What is a controversy? Etymologically the word 'controversy' derives from Latin controversia, a combination controversus or 'turned against, disputed' and from contro- or contra- ('against') and versus, the past participle of verterre 'to turn'. A thesaurus offers these alternatives for 'controversy':
disagreement, dispute, argument, debate, dissension, contention, disputation, altercation, wrangle, wrangling, quarrel, quarreling, war of words, storm; cause célèbre; informal hot potato, minefield.
I am using the term as a general one to refer to anything about which there is shared uncertainty. Another way to put it is that "controversies are situations where actors disagree (or better, agree on their disagreement)" (Venturini 2010a: 261). Observing and describing controversies is an excellent way to study the composition of social life. It is in controversies that, "actors are unremittingly engaged in tying and untying relations, arguing categories and identities, revealing the facbric of collective existence" (Venturini 2010b: 196). Obviously, this is a very expansive conceptualization of controversies. It is a definition of used in the Mapping Controversies for Science, Technology, and Politics project.

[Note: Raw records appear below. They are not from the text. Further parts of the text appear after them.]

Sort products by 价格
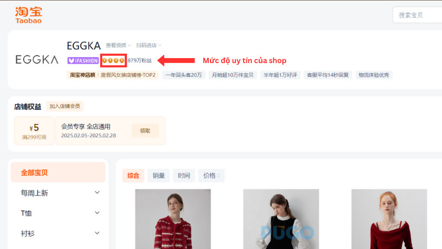 coord(211,175)
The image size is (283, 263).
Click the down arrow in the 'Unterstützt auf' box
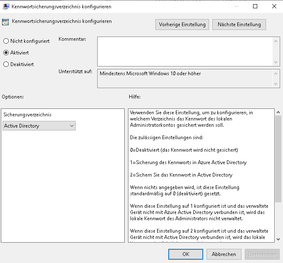pos(276,84)
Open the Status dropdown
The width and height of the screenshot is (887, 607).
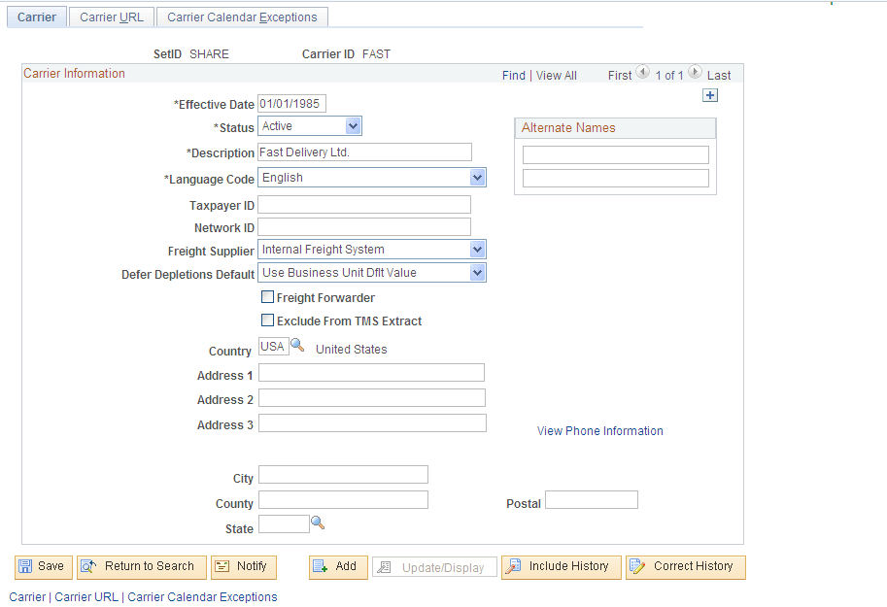[353, 125]
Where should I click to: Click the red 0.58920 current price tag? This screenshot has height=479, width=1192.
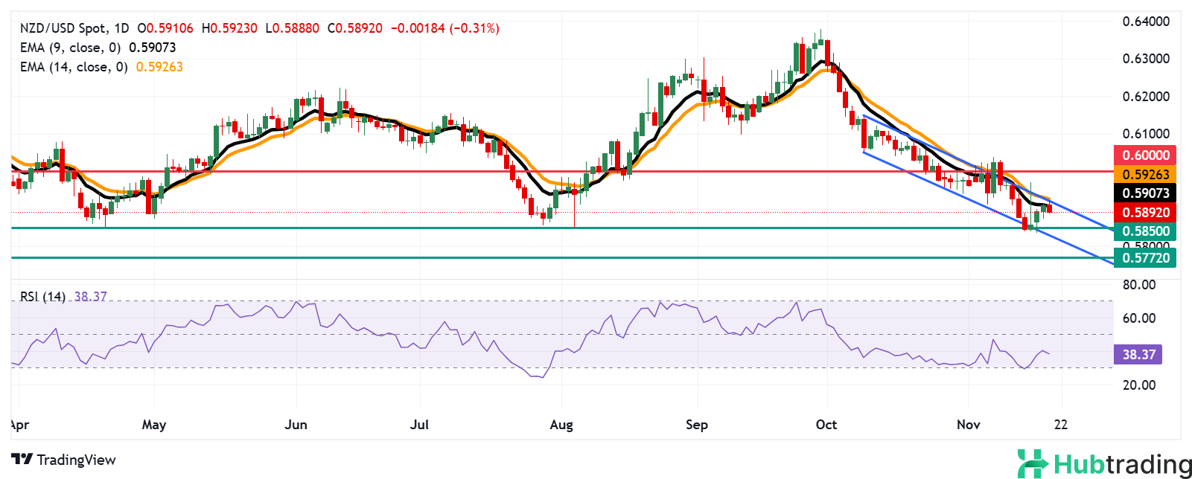coord(1145,213)
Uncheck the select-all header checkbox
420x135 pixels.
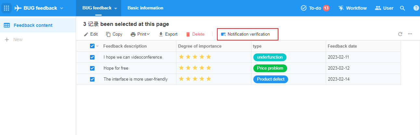[x=92, y=46]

As documented by members of that project, the notion of controversy and what counts as a genuine one is itself controversial. The so-called debate between climate scientists and skeptics or deniers of climate change is a good example. Skeptics and deniers rely on the argumentative technique of insisting that because scientific certainty about climate change, its presence, causes, or effects does not exist then there is a scientific debate about climate change. But the skeptic/deniers technique relies on an unrealistic image of Science (capital 'S') that implies there are two groups of scientists (small 's'), more or less of the same size, authority, and trustworthiness warring with each other. But in fact, there is no such grouping. What the skeptics/deniers rely on is mixing up journalism with how climate scientists actually practice and resolve their disputes. Journalism tells us there are 'always two sides to every story'. Scientific practice does not tell us that. It tells us we are radically uncertain about how many sides to a story there are, but the more certain we get, the more 'sides' there turn out to be. Two is never enough. But by following a set of agreed procedures we can form chains of trustworthy knowledge about the sides even while we acknowledge we can never be certain about how many there might be.

To study a controversy (see Venturini, 2010a and Venturini et al, nd), it is helpful to:
  1. Move from statements to debates (the 'what' of a controversy). What is the controversy about?
  2. Move from debates to actors (the 'who' of a controversy). Who are the actors of the controversy?
  3. Move from actors to networks (the 'how' of a controversy). How are actors connected?
  4. Move from networks to cosmoses (the 'where' of a controversy). Where does controversy take place?
  5. Move from cosmoses to cosmopolitics (the 'when' of a controversy). When does the controversy develop?

In what follows, I make these moves as I map out 'e-waste' as a controversy.